PROVIDED ENTRIES>

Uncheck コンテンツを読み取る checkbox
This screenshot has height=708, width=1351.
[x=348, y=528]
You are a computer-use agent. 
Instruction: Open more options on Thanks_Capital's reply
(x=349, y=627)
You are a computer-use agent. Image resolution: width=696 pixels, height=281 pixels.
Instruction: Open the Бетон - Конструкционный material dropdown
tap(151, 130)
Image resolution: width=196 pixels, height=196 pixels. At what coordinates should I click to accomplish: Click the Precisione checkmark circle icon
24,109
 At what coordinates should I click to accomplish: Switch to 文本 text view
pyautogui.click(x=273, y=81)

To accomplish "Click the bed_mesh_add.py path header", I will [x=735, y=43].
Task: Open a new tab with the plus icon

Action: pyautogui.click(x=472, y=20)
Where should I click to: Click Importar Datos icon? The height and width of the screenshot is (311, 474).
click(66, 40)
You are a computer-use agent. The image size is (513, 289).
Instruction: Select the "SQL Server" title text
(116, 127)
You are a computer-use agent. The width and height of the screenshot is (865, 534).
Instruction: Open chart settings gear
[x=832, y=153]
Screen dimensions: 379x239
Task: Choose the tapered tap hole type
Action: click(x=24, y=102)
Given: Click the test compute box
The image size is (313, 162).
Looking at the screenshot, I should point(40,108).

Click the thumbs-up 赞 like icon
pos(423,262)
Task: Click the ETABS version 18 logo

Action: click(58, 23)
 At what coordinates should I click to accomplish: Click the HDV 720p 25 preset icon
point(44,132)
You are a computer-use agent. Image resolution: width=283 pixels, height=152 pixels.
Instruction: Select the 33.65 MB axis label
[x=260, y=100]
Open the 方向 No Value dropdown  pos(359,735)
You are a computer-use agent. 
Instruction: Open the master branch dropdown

CHALLENGE> Which lines in the rows above contain the string "resolution"? Collect every such line and copy each one in full, treating uppercase and lowercase as different.

OUTPUT OF THE TASK>
You are a computer-use agent. Image resolution: width=696 pixels, height=281 pixels.
Image resolution: width=196 pixels, height=196 pixels. At what coordinates should I click to accomplish: Click the Precisione checkmark circle icon
You are a computer-use agent. Image resolution: width=283 pixels, height=152 pixels.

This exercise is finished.